Replace each occurrence of "Image resolution" in the lines below with "Screen resolution". Reproduce the lines with everything else unchanged.

Raw records:
────────────────────────────────────────

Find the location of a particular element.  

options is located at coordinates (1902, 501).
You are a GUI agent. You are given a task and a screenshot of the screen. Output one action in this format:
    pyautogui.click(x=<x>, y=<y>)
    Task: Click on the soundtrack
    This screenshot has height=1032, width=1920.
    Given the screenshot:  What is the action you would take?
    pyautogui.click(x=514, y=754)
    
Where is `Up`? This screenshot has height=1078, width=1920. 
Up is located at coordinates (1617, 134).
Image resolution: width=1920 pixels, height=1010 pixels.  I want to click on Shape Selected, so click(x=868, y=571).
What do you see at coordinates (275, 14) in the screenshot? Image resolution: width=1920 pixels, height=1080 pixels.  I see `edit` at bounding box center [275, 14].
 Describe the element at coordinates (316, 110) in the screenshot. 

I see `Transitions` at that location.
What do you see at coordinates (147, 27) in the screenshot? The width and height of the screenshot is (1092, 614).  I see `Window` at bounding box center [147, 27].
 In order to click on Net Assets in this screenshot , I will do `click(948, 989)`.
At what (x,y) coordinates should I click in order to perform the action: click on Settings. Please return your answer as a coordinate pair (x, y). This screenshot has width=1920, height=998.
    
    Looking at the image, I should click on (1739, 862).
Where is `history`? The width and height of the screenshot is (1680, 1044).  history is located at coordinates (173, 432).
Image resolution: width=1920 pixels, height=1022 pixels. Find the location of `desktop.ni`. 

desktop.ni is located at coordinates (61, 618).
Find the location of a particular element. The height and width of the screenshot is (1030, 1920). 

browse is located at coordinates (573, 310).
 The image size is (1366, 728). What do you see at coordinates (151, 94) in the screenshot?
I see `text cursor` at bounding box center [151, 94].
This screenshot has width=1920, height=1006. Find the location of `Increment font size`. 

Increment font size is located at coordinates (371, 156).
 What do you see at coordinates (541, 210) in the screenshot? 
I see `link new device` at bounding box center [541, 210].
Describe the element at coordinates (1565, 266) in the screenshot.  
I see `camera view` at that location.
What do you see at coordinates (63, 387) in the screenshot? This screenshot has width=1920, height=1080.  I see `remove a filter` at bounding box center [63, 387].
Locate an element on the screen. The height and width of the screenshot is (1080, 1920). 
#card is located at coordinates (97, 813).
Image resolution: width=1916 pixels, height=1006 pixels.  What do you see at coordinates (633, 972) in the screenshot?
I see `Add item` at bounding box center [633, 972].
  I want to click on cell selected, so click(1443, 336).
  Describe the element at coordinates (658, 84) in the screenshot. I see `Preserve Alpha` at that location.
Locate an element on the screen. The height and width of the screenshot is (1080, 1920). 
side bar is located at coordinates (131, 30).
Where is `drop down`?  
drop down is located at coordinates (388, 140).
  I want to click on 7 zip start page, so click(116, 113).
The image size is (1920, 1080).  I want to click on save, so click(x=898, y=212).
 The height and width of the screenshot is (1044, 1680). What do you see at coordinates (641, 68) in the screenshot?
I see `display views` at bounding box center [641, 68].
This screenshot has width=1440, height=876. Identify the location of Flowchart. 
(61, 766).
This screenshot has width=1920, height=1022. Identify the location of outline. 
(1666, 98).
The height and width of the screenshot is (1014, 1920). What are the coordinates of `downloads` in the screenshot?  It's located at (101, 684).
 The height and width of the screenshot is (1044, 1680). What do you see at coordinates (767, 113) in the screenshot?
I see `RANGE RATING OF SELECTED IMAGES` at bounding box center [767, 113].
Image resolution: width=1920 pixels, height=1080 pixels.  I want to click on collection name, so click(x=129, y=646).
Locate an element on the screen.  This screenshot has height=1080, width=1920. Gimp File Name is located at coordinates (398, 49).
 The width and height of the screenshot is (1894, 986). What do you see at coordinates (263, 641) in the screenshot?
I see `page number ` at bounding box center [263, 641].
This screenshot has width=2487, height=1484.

────────────────────────────────────────

EXERCISE RESULT:
Find the location of a particular element.  

options is located at coordinates (1902, 501).
You are a GUI agent. You are given a task and a screenshot of the screen. Output one action in this format:
    pyautogui.click(x=<x>, y=<y>)
    Task: Click on the soundtrack
    This screenshot has height=1032, width=1920.
    Given the screenshot:  What is the action you would take?
    pyautogui.click(x=514, y=754)
    
Where is `Up`? This screenshot has height=1078, width=1920. 
Up is located at coordinates (1617, 134).
Screen resolution: width=1920 pixels, height=1010 pixels.  I want to click on Shape Selected, so click(x=868, y=571).
What do you see at coordinates (275, 14) in the screenshot? Screen resolution: width=1920 pixels, height=1080 pixels.  I see `edit` at bounding box center [275, 14].
 Describe the element at coordinates (316, 110) in the screenshot. 

I see `Transitions` at that location.
What do you see at coordinates (147, 27) in the screenshot? The width and height of the screenshot is (1092, 614).  I see `Window` at bounding box center [147, 27].
 In order to click on Net Assets in this screenshot , I will do `click(948, 989)`.
At what (x,y) coordinates should I click in order to perform the action: click on Settings. Please return your answer as a coordinate pair (x, y). This screenshot has width=1920, height=998.
    
    Looking at the image, I should click on (1739, 862).
Where is `history`? The width and height of the screenshot is (1680, 1044).  history is located at coordinates (173, 432).
Screen resolution: width=1920 pixels, height=1022 pixels. Find the location of `desktop.ni`. 

desktop.ni is located at coordinates (61, 618).
Find the location of a particular element. The height and width of the screenshot is (1030, 1920). 

browse is located at coordinates (573, 310).
 The image size is (1366, 728). What do you see at coordinates (151, 94) in the screenshot?
I see `text cursor` at bounding box center [151, 94].
This screenshot has width=1920, height=1006. Find the location of `Increment font size`. 

Increment font size is located at coordinates (371, 156).
 What do you see at coordinates (541, 210) in the screenshot? 
I see `link new device` at bounding box center [541, 210].
Describe the element at coordinates (1565, 266) in the screenshot.  
I see `camera view` at that location.
What do you see at coordinates (63, 387) in the screenshot? This screenshot has width=1920, height=1080.  I see `remove a filter` at bounding box center [63, 387].
Locate an element on the screen. The height and width of the screenshot is (1080, 1920). 
#card is located at coordinates (97, 813).
Screen resolution: width=1916 pixels, height=1006 pixels.  What do you see at coordinates (633, 972) in the screenshot?
I see `Add item` at bounding box center [633, 972].
  I want to click on cell selected, so click(1443, 336).
  Describe the element at coordinates (658, 84) in the screenshot. I see `Preserve Alpha` at that location.
Locate an element on the screen. The height and width of the screenshot is (1080, 1920). 
side bar is located at coordinates (131, 30).
Where is `drop down`?  
drop down is located at coordinates (388, 140).
  I want to click on 7 zip start page, so click(116, 113).
The image size is (1920, 1080).  I want to click on save, so click(x=898, y=212).
 The height and width of the screenshot is (1044, 1680). What do you see at coordinates (641, 68) in the screenshot?
I see `display views` at bounding box center [641, 68].
This screenshot has width=1440, height=876. Identify the location of Flowchart. 
(61, 766).
This screenshot has width=1920, height=1022. Identify the location of outline. 
(1666, 98).
The height and width of the screenshot is (1014, 1920). What are the coordinates of `downloads` in the screenshot?  It's located at (101, 684).
 The height and width of the screenshot is (1044, 1680). What do you see at coordinates (767, 113) in the screenshot?
I see `RANGE RATING OF SELECTED IMAGES` at bounding box center [767, 113].
Screen resolution: width=1920 pixels, height=1080 pixels.  I want to click on collection name, so click(x=129, y=646).
Locate an element on the screen.  This screenshot has height=1080, width=1920. Gimp File Name is located at coordinates (398, 49).
 The width and height of the screenshot is (1894, 986). What do you see at coordinates (263, 641) in the screenshot?
I see `page number ` at bounding box center [263, 641].
This screenshot has width=2487, height=1484.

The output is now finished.